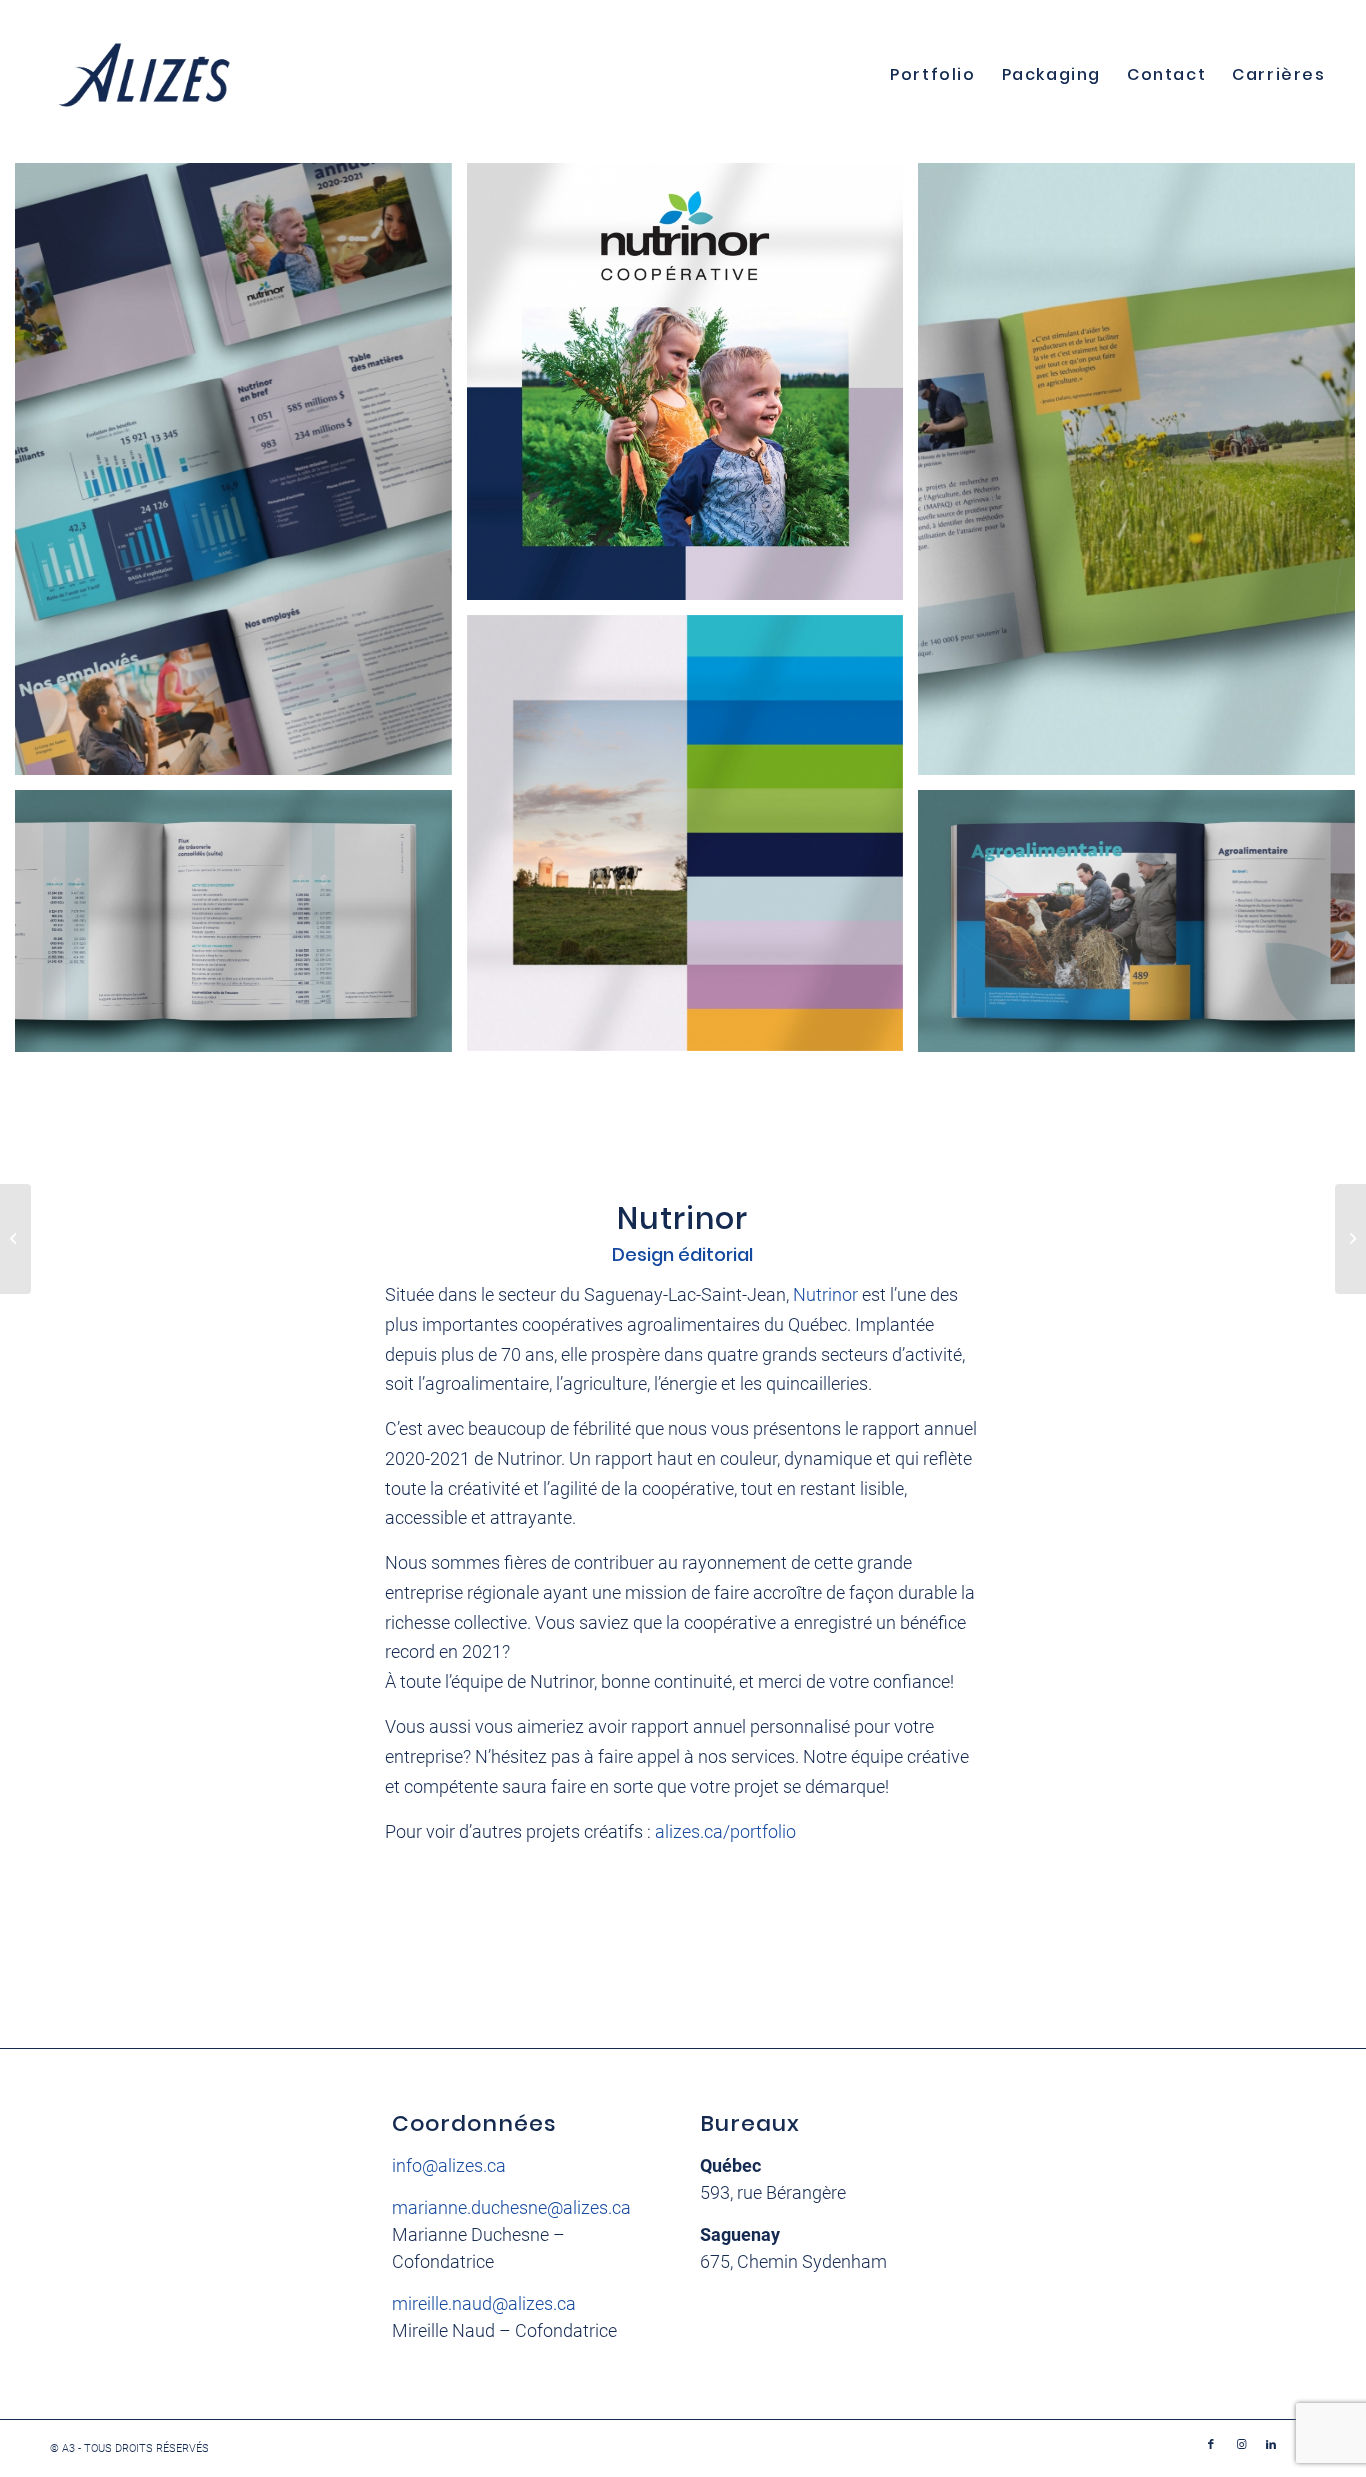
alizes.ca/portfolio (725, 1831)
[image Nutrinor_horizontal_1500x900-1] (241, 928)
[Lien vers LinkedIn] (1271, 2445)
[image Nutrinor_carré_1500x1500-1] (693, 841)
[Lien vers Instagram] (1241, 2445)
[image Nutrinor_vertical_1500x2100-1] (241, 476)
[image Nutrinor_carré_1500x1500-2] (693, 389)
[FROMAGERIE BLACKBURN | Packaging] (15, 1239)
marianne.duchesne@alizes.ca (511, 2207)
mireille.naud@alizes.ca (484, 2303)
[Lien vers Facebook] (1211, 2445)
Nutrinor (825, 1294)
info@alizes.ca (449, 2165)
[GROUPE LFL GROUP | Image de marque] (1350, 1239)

..............................

__Exercise objective__: Restate the listing above word for word and skip each picture.

__Result__:
alizes.ca/portfolio (725, 1831)
[image Nutrinor_horizontal_1500x900-1] (241, 928)
[Lien vers LinkedIn] (1271, 2445)
[image Nutrinor_carré_1500x1500-1] (693, 841)
[Lien vers Instagram] (1241, 2445)
[image Nutrinor_vertical_1500x2100-1] (241, 476)
[image Nutrinor_carré_1500x1500-2] (693, 389)
[FROMAGERIE BLACKBURN | Packaging] (15, 1239)
marianne.duchesne@alizes.ca (511, 2207)
mireille.naud@alizes.ca (484, 2303)
[Lien vers Facebook] (1211, 2445)
Nutrinor (825, 1294)
info@alizes.ca (449, 2165)
[GROUPE LFL GROUP | Image de marque] (1350, 1239)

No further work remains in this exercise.